• _Page extract_
========

Main Content

fasterRCNNLayers

Create a faster R-CNN object detection network

Since R2019b

Description

example

lgraph = fasterRCNNLayers(inputImageSize,numClasses,anchorBoxes,network) returns a Faster R-CNN network as a layerGraph (Deep Learning Toolbox) object. A Faster R-CNN network is a convolutional neural network based object detector. The detector predicts the coordinates of bounding boxes, objectness scores, and classification scores for a set of anchor boxes. To train the created network, use the trainFasterRCNNObjectDetector function. For more information, see Getting Started with R-CNN, Fast R-CNN, and Faster R-CNN.

lgraph = fasterRCNNLayers(inputImageSize,numClasses,anchorBoxes,network,featureLayer) returns the object detection network based on the specified featureLayer of the network. Use this syntax when you specify the network as a SeriesNetwork (Deep Learning Toolbox), DAGNetwork (Deep Learning Toolbox), or layerGraph (Deep Learning Toolbox). object.

lgraph = fasterRCNNLayers(___,Name=Value) returns the object detection network with optional input properties specified by one or more name-value arguments.

Using this function requires Deep Learning Toolbox™.

Examples

collapse all

Specify the image size.

inputImageSize = [224 224 3];

Specify the number of objects to detect.

numClasses = 1;

Use a pretrained ResNet-50 network as the base network for the Faster R-CNN network. You must download the resnet50 (Deep Learning Toolbox) support package.

========

• _Information provided_
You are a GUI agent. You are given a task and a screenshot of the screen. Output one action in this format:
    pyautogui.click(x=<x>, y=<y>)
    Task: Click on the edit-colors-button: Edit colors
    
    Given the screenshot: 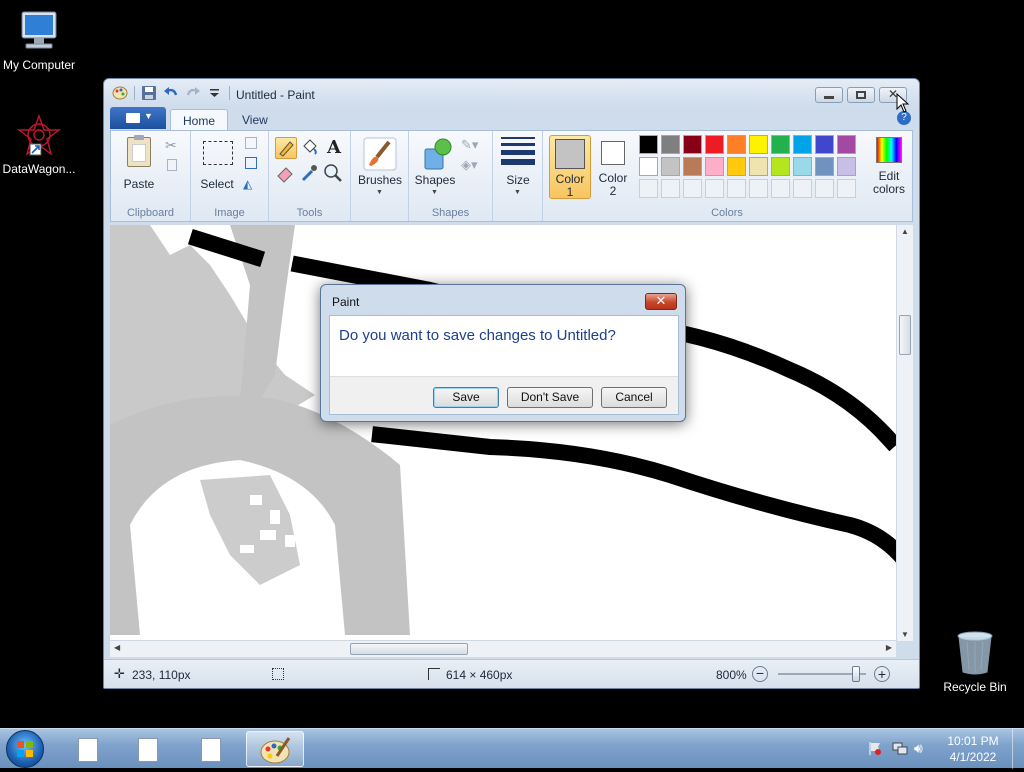 What is the action you would take?
    pyautogui.click(x=889, y=167)
    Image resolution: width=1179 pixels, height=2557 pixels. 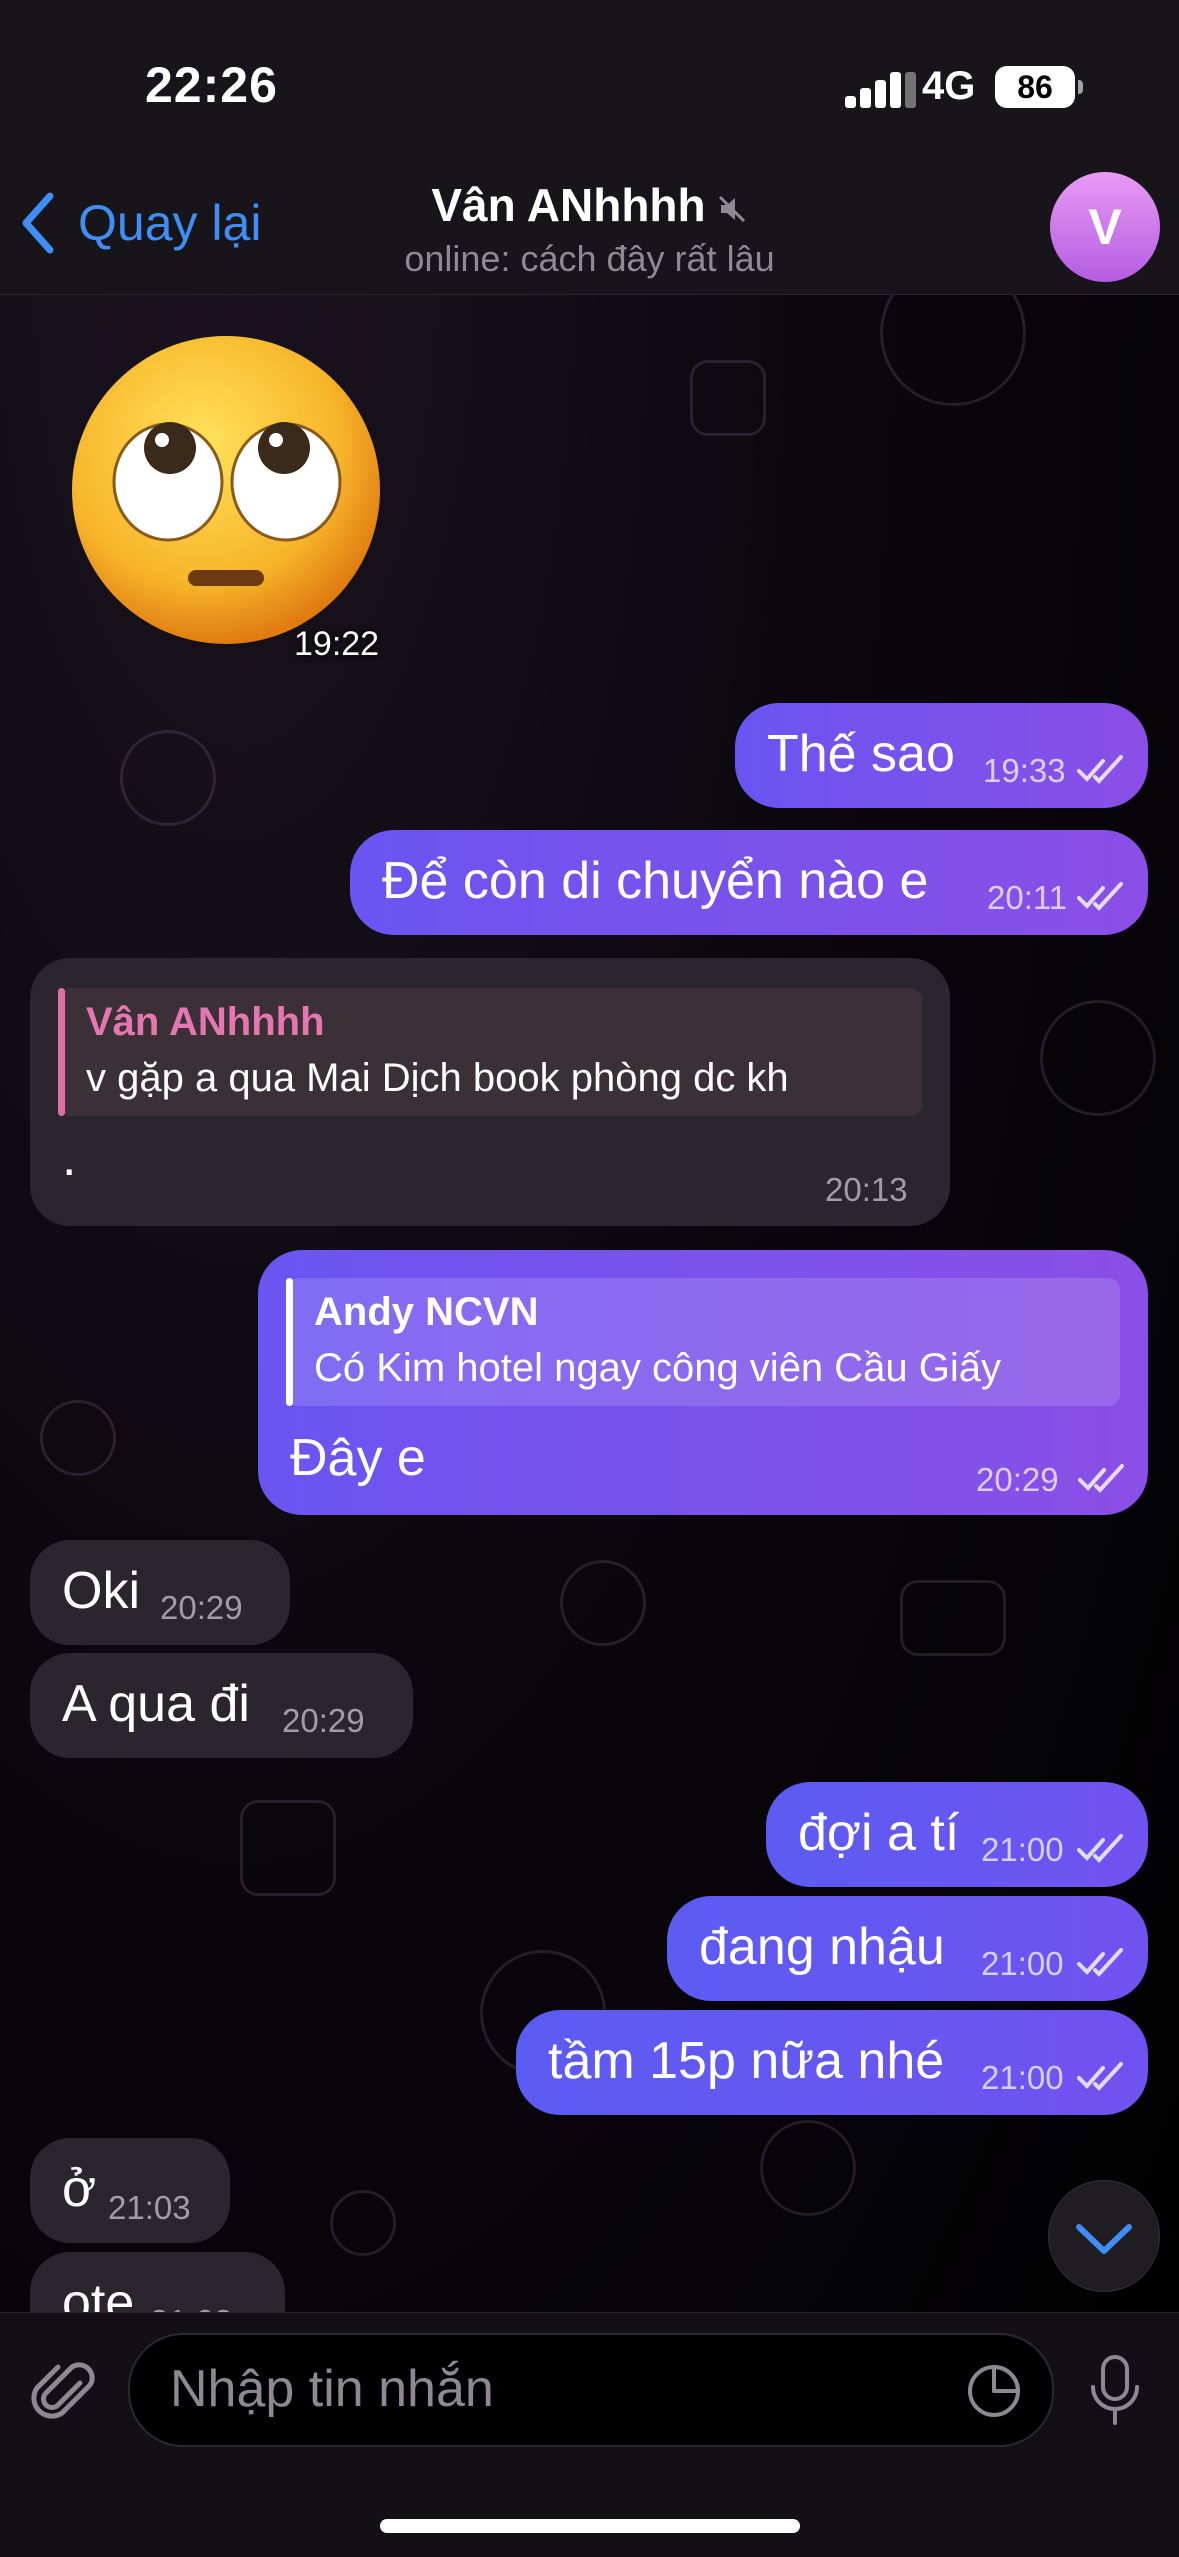 I want to click on microphone-icon, so click(x=1115, y=2391).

========

• _Questions on the material_
**a)** From the fasterRCNNLayers page, print the passage that begins with the words containing "Use a pretrained" and ends with "Toolbox) support package.".
**b)** According to the fasterRCNNLayers page, which function trains the created network?

• _Answers by item_
**a)**
Use a pretrained ResNet-50 network as the base network for the Faster R-CNN network. You must download the resnet50 (Deep Learning Toolbox) support package.

**b)** The trainFasterRCNNObjectDetector function.